* [TASK STATEMENT] Return the material starting at the line containing "You are a GUI" and ending at the line containing "will tap(310, 77).", reproducing each line unchanged.

* [DATA RECORDS]
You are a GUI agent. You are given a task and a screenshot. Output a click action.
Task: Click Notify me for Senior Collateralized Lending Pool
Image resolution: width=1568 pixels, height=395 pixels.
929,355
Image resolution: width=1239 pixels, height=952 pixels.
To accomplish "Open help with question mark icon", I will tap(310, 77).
* * *
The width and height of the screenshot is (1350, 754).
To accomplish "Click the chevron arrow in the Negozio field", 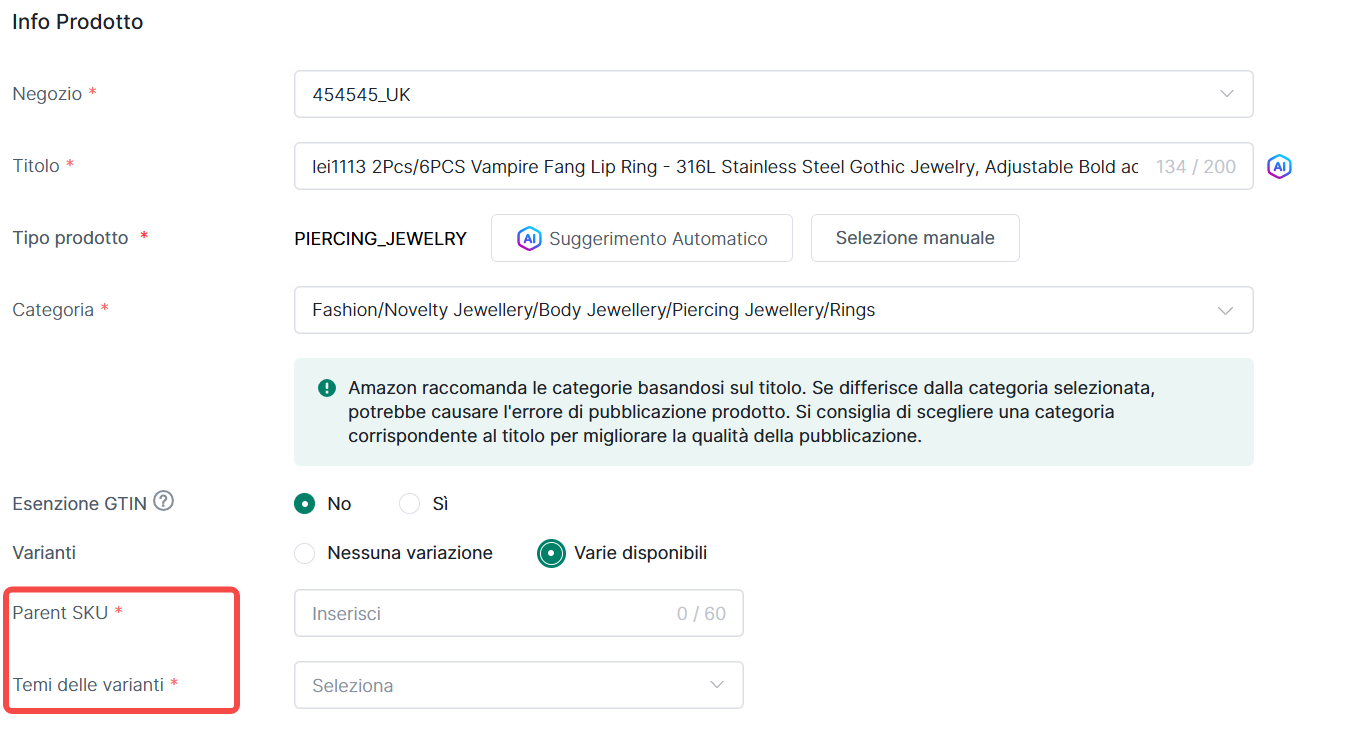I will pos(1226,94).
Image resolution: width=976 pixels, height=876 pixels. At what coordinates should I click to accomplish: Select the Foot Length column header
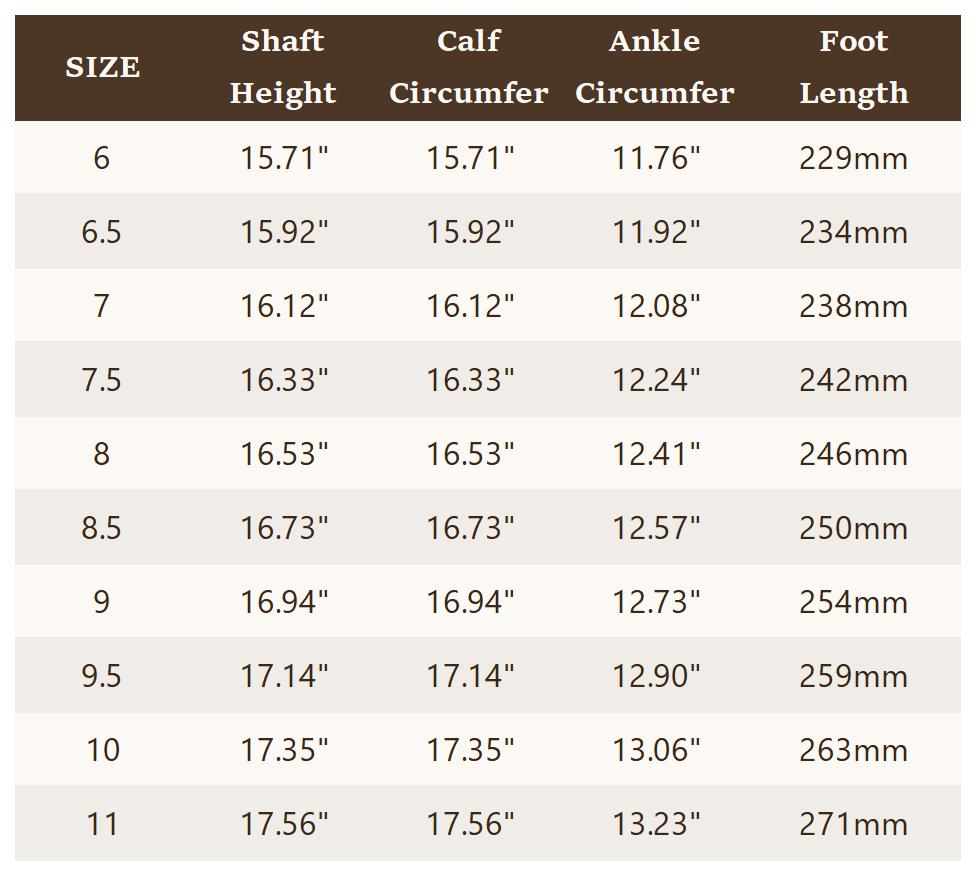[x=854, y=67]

* [RESPONSE TO THIS TASK]
You are a GUI agent. You are given a task and a screenshot. Output a click action.
Task: Click Notify me for Senior Collateralized Lending Pool
Image resolution: width=1568 pixels, height=395 pixels.
929,355
Image resolution: width=1239 pixels, height=952 pixels.
To accomplish "Open help with question mark icon", I will tap(310, 77).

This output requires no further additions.